Chez la famille Puyo Puyo, on sait fréquemment se renouveler, afin de ne jamais avoir l’impression qu’un nouvel épisode ne vaut pas le coup, ni le coût. Au travers de Puyo Puyo Champions, l’on devrait pouvoir s’en assurer, puisqu’il propose justement 2 facettes qui se complètent. D’une part Puyo Puyo 2 et de l’autre Puyo Puyo Fever.

La fièvre du samedi Puyo

La saga Puyo Puyo, fait partie des puzzles simples à saisir, qui possèdent à la fois une large marge de progression. Et rien qu’en lançant le jeu, Puyo Puyo Champions met cet adage en exergue, puisqu’il propose d’immédiatement se jeter dans une partie de Puyo Puyo 2 ou Puyo Puyo Fever. Sans même transiter par le menu. Vers lequel l’on peut néanmoins se rendre, en tant que troisième choix. Mais ce côté jeu immédiat, colle tout à fait à ce que l’on ressent quand on se plonge dans n’importe quel volet de la franchise. Et cette entrée en matière la place on ne peut mieux en avant. D’où l’envie de vous la confier.

Une fois en action, le principe reste immuable et tout aussi efficace qu’habituellement. On associe au minimum 3 puyos d’une même couleur, afin de les faire disparaitre, en vue de glaner des points. Mais évidemment, il vaudra mieux réussir des combinaisons avec davantage d’éléments. Voire réussir des combos simultanément, grâce à un Puyo double avec d’un côté, un coloris, et un autre du côté opposé. Ou mieux encore, créer des réactions en chaine, après le déclenchement d’une combinaison réussie. Ce qui au travers du pendant Fever, peut être magnifié justement par le déclenchement de la phase du même nom. Cette dernière vous enchainant des tableaux différents du votre, qui reçoivent une et éventuellement plusieurs pièces si vous n’y arrivez pas avec la première, prévue(s) pour provoquer un effet dominos. Et donc enfiler les associations concluantes.

Sie sind die masters

Bien qu’en solo l’on s’éclate déjà et vise le meilleur score, le multi permet d’autres approches. Puisqu’au sein des parties, l’on pourra voir envoyés des blocs gênants à notre ou nos adversaire(s).
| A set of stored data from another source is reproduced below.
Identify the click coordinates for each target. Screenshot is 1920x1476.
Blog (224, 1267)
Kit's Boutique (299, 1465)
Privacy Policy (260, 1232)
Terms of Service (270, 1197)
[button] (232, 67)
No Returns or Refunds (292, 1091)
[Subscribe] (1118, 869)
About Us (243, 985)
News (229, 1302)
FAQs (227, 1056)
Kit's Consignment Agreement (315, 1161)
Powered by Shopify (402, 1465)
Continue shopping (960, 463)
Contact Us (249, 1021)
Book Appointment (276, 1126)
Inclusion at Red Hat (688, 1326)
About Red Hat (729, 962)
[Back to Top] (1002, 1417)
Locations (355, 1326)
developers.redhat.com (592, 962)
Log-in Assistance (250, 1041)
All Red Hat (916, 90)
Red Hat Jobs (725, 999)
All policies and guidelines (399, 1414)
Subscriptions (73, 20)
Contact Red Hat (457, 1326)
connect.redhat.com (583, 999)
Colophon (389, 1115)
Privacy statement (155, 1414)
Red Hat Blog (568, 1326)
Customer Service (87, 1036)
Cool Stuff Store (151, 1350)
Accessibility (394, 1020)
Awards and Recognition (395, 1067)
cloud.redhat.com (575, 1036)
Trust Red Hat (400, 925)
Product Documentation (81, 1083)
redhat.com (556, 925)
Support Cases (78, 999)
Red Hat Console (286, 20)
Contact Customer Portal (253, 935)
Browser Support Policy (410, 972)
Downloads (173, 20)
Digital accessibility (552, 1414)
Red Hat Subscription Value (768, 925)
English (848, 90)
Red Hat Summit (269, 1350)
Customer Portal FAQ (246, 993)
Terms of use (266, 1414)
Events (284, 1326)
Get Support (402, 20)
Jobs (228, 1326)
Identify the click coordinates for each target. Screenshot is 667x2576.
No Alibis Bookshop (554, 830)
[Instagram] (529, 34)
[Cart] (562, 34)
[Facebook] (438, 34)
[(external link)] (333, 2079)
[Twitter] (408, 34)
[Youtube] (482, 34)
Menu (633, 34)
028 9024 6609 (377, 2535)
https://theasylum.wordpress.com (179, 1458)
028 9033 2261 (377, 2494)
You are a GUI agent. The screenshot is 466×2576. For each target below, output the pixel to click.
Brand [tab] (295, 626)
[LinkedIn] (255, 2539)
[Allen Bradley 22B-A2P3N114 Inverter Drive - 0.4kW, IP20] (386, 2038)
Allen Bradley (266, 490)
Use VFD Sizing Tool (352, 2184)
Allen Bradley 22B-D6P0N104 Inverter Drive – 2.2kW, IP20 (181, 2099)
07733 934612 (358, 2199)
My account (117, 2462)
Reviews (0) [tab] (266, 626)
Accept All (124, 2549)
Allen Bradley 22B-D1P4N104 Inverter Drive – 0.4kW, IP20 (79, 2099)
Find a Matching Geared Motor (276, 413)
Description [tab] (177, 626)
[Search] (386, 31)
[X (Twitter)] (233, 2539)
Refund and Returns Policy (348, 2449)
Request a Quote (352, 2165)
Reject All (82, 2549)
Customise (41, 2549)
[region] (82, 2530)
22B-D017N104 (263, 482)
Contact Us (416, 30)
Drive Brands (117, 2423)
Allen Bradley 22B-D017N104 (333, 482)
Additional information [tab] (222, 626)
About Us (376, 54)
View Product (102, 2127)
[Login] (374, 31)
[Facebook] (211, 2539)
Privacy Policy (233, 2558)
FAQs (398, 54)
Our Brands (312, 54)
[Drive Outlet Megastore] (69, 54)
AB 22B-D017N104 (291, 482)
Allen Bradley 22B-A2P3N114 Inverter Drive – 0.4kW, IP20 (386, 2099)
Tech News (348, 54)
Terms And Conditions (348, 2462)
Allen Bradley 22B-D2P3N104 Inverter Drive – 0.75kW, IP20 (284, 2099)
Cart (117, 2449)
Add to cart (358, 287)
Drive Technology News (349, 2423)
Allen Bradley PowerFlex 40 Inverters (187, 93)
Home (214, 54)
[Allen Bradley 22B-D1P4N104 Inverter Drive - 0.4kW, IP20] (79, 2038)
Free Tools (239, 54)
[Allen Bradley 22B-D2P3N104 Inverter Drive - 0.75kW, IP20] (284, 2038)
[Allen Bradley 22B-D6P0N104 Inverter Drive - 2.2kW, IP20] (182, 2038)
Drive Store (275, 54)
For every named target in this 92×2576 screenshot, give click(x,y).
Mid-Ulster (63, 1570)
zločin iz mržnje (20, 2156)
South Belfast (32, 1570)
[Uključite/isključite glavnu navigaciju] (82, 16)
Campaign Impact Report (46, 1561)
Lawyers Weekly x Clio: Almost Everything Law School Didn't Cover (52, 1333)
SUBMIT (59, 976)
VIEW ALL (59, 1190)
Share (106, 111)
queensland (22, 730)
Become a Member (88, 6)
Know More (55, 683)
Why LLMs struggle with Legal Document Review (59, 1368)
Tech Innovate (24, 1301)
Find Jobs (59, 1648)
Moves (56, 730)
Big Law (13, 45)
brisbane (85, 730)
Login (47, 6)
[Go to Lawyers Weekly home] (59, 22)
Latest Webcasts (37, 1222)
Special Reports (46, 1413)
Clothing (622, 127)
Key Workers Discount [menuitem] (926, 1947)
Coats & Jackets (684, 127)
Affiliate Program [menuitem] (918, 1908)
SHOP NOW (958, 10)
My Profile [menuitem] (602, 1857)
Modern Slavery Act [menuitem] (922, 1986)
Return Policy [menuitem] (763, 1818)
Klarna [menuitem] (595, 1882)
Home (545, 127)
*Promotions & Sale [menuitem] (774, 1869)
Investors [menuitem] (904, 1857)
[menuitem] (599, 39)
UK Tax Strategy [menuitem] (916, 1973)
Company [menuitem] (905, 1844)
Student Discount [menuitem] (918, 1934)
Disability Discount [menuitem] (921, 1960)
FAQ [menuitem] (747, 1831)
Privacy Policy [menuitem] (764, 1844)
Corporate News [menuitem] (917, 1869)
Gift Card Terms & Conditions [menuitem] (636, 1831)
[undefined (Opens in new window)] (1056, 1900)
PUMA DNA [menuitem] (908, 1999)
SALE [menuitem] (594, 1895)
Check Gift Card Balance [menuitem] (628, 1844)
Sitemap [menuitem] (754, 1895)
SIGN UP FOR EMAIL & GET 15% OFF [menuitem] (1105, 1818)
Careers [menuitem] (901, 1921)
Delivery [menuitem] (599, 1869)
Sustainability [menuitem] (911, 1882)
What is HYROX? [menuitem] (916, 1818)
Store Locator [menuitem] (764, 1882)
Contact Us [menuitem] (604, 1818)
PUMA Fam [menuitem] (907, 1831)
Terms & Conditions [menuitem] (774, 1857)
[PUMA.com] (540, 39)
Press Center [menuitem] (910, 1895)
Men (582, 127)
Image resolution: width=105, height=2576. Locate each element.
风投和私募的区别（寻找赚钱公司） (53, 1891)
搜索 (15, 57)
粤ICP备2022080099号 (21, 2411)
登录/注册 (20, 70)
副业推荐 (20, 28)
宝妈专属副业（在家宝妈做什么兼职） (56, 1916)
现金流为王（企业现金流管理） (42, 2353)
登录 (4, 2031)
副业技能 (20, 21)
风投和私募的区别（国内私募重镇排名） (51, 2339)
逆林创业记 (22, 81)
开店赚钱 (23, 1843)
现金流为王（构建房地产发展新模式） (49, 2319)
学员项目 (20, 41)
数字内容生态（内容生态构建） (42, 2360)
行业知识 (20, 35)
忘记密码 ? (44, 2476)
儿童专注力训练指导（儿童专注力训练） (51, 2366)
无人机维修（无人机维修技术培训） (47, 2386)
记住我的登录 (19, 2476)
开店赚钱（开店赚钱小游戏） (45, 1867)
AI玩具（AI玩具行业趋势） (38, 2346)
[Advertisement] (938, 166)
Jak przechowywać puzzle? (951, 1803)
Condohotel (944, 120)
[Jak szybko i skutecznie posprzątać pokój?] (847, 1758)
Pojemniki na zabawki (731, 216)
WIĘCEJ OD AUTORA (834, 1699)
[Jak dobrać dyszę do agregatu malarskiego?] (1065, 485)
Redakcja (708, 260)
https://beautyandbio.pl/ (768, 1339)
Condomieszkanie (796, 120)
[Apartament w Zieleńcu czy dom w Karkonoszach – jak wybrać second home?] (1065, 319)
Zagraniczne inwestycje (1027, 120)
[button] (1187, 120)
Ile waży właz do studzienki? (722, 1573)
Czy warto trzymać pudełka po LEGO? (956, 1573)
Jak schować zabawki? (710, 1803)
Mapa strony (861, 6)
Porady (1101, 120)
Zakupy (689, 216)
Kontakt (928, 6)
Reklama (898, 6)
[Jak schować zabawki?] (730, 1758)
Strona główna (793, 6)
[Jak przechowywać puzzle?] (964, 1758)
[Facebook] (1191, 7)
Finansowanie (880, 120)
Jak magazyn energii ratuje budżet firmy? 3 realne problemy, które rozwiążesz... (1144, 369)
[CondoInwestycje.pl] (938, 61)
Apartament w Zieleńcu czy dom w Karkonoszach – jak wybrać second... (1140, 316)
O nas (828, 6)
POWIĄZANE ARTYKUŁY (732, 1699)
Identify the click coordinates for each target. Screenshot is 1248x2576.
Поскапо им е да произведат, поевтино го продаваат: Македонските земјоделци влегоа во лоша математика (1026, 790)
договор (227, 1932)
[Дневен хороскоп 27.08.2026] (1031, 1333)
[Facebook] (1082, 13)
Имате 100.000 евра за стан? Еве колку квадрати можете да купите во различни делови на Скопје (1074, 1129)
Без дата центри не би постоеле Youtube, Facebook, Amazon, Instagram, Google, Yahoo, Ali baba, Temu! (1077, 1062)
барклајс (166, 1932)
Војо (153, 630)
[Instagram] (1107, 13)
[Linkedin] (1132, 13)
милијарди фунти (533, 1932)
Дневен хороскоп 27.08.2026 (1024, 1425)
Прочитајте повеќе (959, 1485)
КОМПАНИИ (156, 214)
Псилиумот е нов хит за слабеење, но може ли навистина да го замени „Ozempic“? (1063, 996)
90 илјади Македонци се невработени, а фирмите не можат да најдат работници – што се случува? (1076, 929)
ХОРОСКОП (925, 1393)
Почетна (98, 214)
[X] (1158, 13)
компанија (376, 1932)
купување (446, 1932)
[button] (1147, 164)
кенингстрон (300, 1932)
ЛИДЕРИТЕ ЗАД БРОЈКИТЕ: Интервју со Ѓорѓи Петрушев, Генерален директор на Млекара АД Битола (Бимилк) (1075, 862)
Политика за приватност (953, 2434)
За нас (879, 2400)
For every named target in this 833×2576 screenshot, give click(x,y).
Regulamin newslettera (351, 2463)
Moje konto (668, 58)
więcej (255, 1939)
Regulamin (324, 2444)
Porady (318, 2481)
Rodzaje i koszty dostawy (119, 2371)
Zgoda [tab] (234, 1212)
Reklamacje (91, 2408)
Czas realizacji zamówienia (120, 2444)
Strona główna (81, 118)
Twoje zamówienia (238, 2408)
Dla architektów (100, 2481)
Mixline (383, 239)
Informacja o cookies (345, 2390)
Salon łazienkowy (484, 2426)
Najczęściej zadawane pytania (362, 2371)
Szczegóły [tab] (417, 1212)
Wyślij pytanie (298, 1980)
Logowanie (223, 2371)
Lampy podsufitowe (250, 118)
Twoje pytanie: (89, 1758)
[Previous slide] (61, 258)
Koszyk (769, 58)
Un moment faisant toujours grandir l’hilarité, au-delà de l’acharnement pour l’emporter par la destruction des puyos classiques. On peut ainsi s’y adonner aussi bien face à l’intelligence artificielle, qu’en local jusqu’à 4 en même temps, voire en ligne. Avec évidemment des duels et éventuellement des batailles en quatuor chacun(e) pour soi. Mais l’on peut également privilégier l’enchainement d’opposant(e)s en continu. En somme, un mode survie addictif quand l’on est seul(e). L’organisation de tournois jusqu’à 8 est par ailleurs directement prévue dans Puyo Puyo Champions.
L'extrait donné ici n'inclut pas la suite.